Prof. Folkhard Isermeyer, Präsident des Thünen-Instituts, setzt sich für eine umfassende Erweiterung der nationalen Nutztierstrategie ein. Laut einem kürzlich veröffentlichten Papier des Wissenschaftlers wird die Reduktion der Tierhaltung künftig verstärkt in den Mittelpunkt der klimapolitischen Diskussionen rücken. Ein Anzeichen hierfür ist die zunehmende Entwicklung pflanzlicher Alternativen zu tierischen Produkten durch die Ernährungswirtschaft, die zudem ihre Marketingstrategien entsprechend anpasst. Diese Trends führen dazu, dass der Konsum tierischer Produkte voraussichtlich langsam zurückgehen und die Tierhaltung durch klimapolitische Auflagen weiter unter Druck geraten wird.
Nach Einschätzung von Prof. Isermeyer muss eine effektive Nutztierstrategie über die bisherige Fokussierung auf das Tierwohl hinausgehen. Er plädiert für eine Strategie, die nicht nur das Wohlbefinden der Tiere verbessert, sondern auch die Anzahl der Tiere reduziert und sie an geeigneten Standorten konzentriert. „Weniger Tiere, an den richtigen Standorten, mit deutlich mehr Tierwohl, gut planbar für die Landwirte und eine deutliche Verringerung des Verbrauchs tierischer Produkte“, so beschreibt der Thünen-Präsident die Herausforderung.
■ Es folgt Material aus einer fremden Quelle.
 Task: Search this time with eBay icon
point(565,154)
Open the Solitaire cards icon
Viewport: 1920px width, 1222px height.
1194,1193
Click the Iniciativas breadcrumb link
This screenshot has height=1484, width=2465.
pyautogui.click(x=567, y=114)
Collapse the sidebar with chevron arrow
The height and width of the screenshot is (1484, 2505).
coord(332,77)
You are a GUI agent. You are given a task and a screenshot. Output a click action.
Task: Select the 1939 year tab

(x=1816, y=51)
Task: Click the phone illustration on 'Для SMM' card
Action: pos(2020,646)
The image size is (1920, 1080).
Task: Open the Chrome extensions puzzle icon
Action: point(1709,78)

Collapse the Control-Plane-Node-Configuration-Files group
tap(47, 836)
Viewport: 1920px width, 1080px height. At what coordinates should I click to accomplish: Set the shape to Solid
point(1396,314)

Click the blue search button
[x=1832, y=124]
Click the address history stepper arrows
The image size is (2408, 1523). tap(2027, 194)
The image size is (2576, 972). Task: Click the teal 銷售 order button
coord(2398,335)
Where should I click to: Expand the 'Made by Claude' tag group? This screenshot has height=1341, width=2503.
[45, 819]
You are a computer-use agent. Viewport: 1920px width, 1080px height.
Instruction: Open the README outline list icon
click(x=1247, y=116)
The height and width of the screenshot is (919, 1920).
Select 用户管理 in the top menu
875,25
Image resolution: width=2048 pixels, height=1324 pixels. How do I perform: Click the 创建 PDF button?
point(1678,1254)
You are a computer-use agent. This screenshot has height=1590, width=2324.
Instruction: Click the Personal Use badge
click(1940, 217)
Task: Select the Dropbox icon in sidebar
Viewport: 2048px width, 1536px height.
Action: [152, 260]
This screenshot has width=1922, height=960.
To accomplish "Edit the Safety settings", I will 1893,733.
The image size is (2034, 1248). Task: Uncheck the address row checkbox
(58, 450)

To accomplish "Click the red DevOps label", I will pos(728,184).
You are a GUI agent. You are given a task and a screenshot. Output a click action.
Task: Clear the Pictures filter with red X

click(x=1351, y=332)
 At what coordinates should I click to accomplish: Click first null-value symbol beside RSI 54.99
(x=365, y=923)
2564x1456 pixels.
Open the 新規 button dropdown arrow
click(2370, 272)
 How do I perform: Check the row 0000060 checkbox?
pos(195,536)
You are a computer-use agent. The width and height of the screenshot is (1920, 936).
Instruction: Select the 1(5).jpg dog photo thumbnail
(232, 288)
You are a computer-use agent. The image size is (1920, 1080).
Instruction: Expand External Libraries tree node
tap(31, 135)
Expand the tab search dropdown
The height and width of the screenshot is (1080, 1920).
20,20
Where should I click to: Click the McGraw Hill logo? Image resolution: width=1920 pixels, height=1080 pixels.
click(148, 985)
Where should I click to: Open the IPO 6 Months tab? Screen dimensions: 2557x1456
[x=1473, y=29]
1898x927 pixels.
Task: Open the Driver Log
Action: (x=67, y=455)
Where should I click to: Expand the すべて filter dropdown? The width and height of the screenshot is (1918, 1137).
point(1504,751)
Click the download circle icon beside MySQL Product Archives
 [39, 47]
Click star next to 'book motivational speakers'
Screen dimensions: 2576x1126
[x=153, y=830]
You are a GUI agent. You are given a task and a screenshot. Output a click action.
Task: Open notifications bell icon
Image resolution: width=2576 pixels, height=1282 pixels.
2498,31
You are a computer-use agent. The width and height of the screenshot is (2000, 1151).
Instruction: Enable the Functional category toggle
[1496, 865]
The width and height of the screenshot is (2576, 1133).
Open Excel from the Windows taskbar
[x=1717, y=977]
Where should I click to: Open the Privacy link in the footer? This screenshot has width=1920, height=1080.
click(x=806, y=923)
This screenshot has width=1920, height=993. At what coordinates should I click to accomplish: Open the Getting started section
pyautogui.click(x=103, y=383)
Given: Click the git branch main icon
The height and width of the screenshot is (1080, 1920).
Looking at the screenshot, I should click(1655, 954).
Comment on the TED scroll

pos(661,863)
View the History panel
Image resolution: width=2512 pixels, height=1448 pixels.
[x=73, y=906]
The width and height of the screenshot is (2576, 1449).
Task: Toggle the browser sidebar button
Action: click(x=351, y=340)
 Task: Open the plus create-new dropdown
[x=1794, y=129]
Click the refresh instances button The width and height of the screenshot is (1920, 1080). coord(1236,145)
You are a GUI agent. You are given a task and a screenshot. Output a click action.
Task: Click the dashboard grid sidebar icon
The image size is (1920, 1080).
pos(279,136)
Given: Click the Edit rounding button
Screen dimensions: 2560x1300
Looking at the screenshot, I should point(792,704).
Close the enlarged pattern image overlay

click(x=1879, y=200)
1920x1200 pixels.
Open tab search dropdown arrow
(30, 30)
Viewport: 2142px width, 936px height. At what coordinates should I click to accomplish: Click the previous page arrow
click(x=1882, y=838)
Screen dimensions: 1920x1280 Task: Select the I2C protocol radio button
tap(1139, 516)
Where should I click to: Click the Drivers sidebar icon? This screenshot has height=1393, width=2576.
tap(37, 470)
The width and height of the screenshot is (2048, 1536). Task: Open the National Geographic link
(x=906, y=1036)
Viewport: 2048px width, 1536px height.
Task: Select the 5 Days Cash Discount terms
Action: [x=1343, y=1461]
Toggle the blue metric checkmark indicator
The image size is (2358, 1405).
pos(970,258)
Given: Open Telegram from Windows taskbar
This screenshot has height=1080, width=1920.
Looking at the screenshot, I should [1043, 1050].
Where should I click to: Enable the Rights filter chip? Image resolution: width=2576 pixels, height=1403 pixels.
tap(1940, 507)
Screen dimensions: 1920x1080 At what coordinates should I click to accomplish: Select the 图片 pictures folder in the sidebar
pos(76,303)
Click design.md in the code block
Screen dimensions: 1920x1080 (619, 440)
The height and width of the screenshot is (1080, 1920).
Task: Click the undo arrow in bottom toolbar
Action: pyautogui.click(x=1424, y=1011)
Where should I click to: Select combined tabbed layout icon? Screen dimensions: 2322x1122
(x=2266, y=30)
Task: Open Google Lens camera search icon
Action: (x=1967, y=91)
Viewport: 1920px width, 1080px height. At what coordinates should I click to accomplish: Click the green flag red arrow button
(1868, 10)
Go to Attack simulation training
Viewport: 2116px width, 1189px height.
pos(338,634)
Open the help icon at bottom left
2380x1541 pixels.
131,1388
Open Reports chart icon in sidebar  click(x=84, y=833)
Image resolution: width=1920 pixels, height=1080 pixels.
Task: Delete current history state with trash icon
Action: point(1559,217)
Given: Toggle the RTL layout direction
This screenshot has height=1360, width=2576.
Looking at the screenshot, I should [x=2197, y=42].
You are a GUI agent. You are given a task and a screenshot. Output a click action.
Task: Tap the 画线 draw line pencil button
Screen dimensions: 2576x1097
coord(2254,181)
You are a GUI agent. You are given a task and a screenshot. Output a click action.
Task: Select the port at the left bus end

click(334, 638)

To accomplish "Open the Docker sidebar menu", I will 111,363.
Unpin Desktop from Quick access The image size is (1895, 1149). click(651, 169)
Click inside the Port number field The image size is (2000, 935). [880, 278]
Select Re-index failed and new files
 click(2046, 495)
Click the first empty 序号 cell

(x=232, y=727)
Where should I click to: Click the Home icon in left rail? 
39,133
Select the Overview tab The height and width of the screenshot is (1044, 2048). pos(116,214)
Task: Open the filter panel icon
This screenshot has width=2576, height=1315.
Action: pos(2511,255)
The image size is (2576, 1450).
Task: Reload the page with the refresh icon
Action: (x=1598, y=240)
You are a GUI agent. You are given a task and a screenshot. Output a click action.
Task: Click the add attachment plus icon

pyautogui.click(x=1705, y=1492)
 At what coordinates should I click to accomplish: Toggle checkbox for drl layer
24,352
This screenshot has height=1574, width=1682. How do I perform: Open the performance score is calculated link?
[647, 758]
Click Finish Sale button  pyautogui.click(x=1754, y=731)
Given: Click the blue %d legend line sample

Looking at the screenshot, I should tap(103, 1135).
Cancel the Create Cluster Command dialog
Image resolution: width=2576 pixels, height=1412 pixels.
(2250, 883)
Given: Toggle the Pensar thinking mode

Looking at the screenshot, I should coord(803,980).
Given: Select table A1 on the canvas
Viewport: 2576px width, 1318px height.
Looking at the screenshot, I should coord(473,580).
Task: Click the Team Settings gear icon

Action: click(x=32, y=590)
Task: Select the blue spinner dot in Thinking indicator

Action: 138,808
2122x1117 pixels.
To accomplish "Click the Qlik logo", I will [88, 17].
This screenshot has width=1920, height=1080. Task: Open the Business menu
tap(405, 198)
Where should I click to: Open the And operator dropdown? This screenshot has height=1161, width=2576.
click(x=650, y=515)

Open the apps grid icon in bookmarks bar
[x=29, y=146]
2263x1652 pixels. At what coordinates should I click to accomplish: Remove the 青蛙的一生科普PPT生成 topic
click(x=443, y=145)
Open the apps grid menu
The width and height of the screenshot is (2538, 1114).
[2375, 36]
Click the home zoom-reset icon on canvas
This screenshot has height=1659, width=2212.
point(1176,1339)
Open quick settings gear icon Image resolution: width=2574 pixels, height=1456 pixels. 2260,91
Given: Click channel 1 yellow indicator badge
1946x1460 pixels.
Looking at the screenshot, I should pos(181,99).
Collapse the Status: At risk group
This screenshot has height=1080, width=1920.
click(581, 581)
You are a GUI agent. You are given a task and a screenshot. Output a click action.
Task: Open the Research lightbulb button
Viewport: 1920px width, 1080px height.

Prof. Isermeyer sieht in der Arbeit der Borchert-Kommission eine solide Basis, insbesondere was die Aspekte des Tierwohls angeht, und schlägt vor, auf diesen Vorschlägen aufzubauen. Er betont jedoch, dass es für den Aspekt „weniger Tiere, standortgerecht“ bisher noch keinen konkreten Plan gibt und regt an, analog zum „Kompetenznetzwerk Nutztierhaltung“ eine spezielle Kommission zu etablieren. Diese sollte sich mit einem präzisen und zeitlich straff organisierten Mandat dem Thema „Künftige Landnutzung“ widmen.
Der Agrarökonom äußerte auf der Jahrestagung des Dachverbands wissenschaftlicher Gesellschaften der Agrar-, Forst-, Ernährungs-, Veterinär- und Umweltforschung (DAF) in Frankfurt Anfang Oktober Bedenken, dass die Politik das Borchert-Konzept in der laufenden Legislaturperiode nicht konsequent umsetzen konnte. „Offenbar konnte das Ziel, den gesamten Nutztiersektor auf ein hohes Tierwohlniveau zu bringen, im politischen Raum nicht genügend Zustimmung auslösen, geschweige denn Begeisterung“, betont Prof. Isermeyer. Ohne eine klare politische Unterstützung bleiben die Probleme in Tierschutz und Landwirtschaft ungelöst.